After months in and out of the headlines, the issues surrounding the debt ceiling have come into sharp focus, as the U.S. could become unable to pay its bills as soon as June 1. There’s nothing like an impending deadline to force action.
What is the debt ceiling?
The debt ceiling is the amount of money the U.S. is authorized to borrow to pay its bills. Since the U.S. runs a budget deficit, the government is forced to borrow to make up the difference. Since Congress has the “power of the purse,” it sets spending limits and must approve any increase.
Why is this an issue?
A debt ceiling “crisis” is nothing new. Historically, Congress has always suspended or raised the debt limit to ensure the U.S. avoided default. But as happens frequently with divided government, Washington D.C. is currently at an impasse. Republicans in the House passed a bill that would raise the debt limit in exchange for spending cuts. Democrats, on the other hand, are looking for a bill without conditions. A deal will need to be reached where both sides make concessions.

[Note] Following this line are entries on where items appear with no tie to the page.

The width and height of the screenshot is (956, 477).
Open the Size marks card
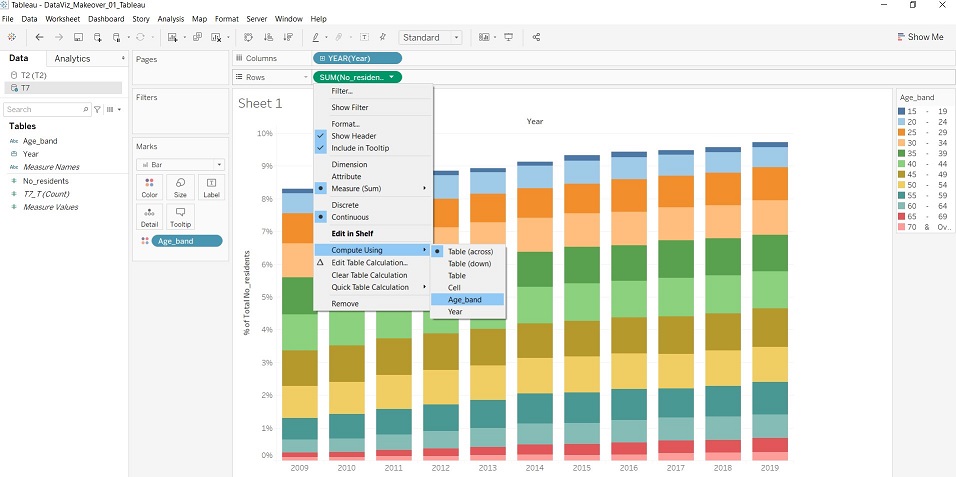[180, 186]
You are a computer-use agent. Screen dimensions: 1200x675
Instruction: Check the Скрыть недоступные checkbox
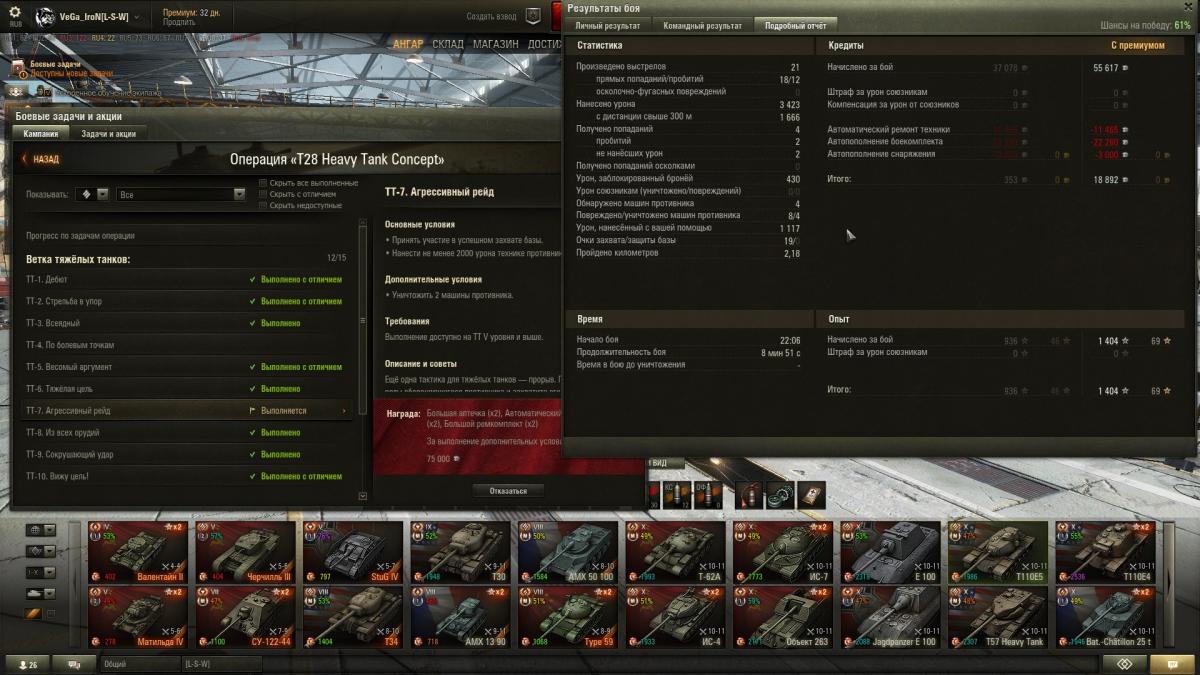[263, 205]
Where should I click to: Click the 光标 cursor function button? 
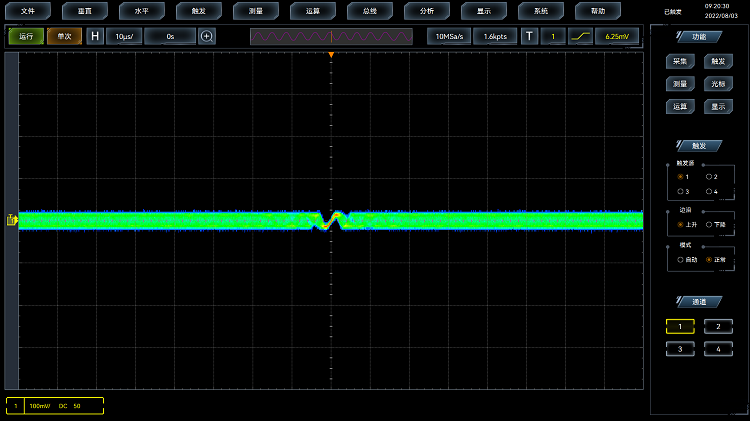(x=717, y=84)
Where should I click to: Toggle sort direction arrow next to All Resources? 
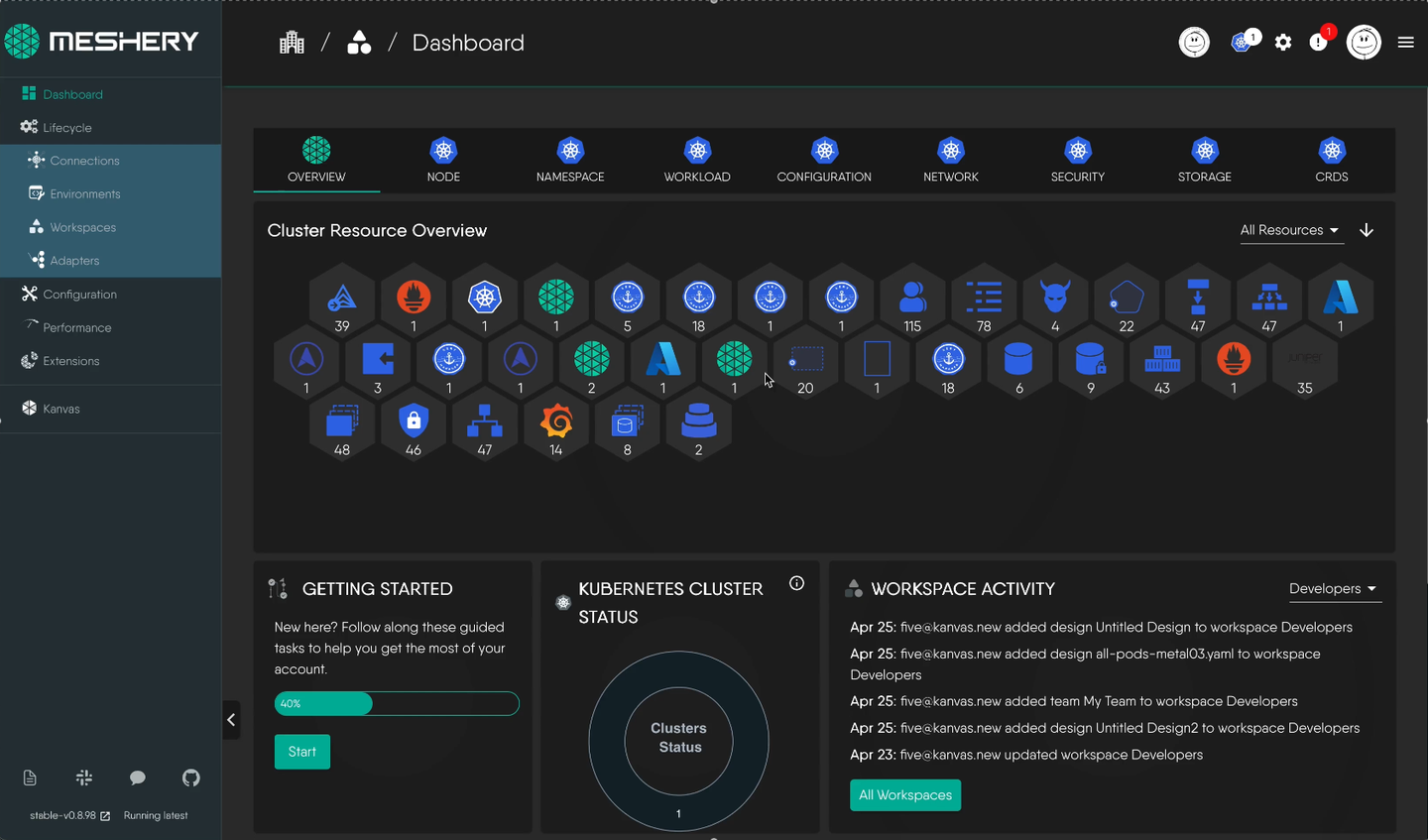coord(1367,230)
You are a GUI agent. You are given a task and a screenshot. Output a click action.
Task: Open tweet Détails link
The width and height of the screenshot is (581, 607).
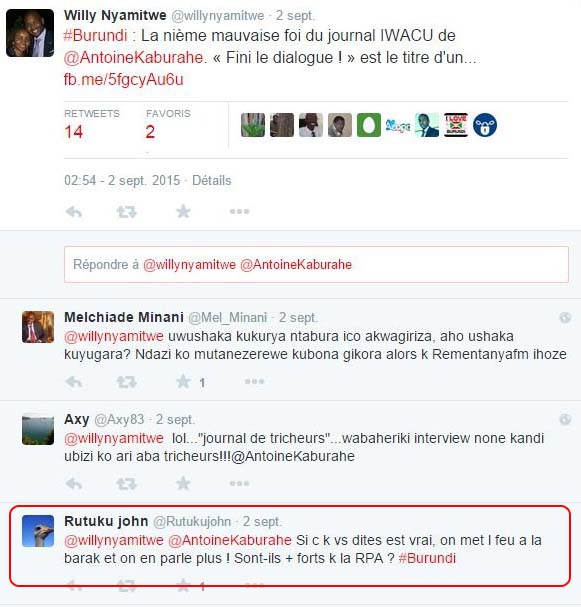point(212,180)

What if a deal is not reached?
The U.S. failing to pay its bills in full and on time would have serious economic repercussions. In theory, a default could result in delayed payments of federal benefits, job losses, higher borrowing costs as U.S. debt is downgraded, and a global recession. The ramifications would be hard-hitting and unprecedented, which is why it hasn’t happened before, and probably won’t this time.
Where do we stand now?
In spite of the uncertainty surrounding the debt ceiling, the S&P 500 and Nasdaq had their best weekly performance last week since March. President Biden and Speaker Kevin McCarthy will meet again today to continue negotiations. This is a good sign that, despite the harsh rhetoric from both sides, a deal will get done.
“If you’re a long-term investor, there’s a strong case to do nothing. If history is a guide, a deal to avoid a default will be struck. Adam Turnquist, chief technical strategist at LPL Financial, says that, if there is a prolonged battle similar to 2011’s, watch for large-caps to outperform small-caps, growth to top value, and defensive sectors to outpace more cyclical ones.” – Barron’s
We know the markets don’t like uncertainty, so getting the debt ceiling issues behind us will be one less thing for markets to worry about. As your financial professional team, we’re here to help handle whatever is thrown at you and keep you focused on your financial goals.
Speaking of reaching “ceilings” I’m enjoying the week down in Hollywood, Florida at the Inside ETF conference with Sarah Irving and her family. While Sarah and I have been having long days learning from global experts, her kids have been alternating between the beach to pool(s) and back.
Chae was really looking forward to ice cream and while walking the boardwalk to find dinner we found about 5 different options for the perfect dessert. Poor guy fell asleep at dinner after hitting his ceiling of activity for the day and missed out on Häagen-Dazs with the rest of the family. Luckily last night he wasn’t too wiped out to enjoy ice cream before walking on the beach to end the day in Florida. So, keep calm and remain invested, an agreement will likely be reached at the deadline. And there’s always ice cream the next day to look forward to.